Published on July 27, 2024 8:44 AM GMT
Editor's note: I was thinking this through as I was writing it, and I could probably make it much clearer if I rewrote it from scratch now. Still, I have various problems with perfectionism that make releasing this as-is the preferred alternative.
So, within the ratosphere, it's well-known that every physical object or set of objects is mathematically equivalent to some expected utility maximizer (or actually, an infinitely (or non-haltingly) large number of different expected utility maximizers). All you have to do is define a utility function which, at time T, takes in all the relevant context within and around a given physical system, and assigns the highest expected utility to whatever actions that system actually takes to produce its state at time T+1.

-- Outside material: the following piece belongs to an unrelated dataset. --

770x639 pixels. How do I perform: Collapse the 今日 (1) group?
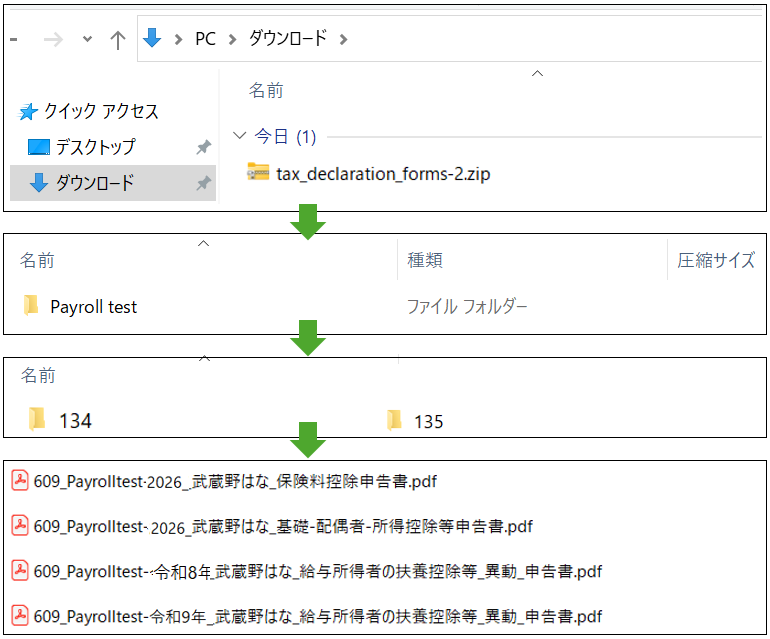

For example: a calculator takes inputs from the user and spits out numbers in response. You can imagine an expected utility maximizer that takes those same inputs, and assigns the highest expected utility to given the same outputs as the calculator would. For another example: the laws of physics take the current configuration of the universe as input, and spit out the configuration of the universe at the next moment in time as the output. You can imagine an expected utility maximizer doing exactly the same thing.
(For clarity, maybe you could picture the space of "possible" outputs this expected utility maximizer could produce as the entire space of possible ways the universe could be configured. Again, it just selects outputs in line with what we understand to be the laws of physics because that's what its utility function smiles upon.)
On some level, this stuff is just sheer mathematical playfulness. Stating that a system is "mathematically equivalent" to a certain class of expected utility maximizers doesn't let you make any new predictions about how it'll actually respond to any given input. However, I think that this framework can help point us to some interesting puzzles pertaining to, e.g., the AI alignment problem. For example: how do we reconcile the ideas that 1) most imaginable expected utility maximizers would drive humanity to extinction, and 2) we humans are still alive, even though every single physical system in existence is mathematically equivalent to some class of flawless expected utility maximizers?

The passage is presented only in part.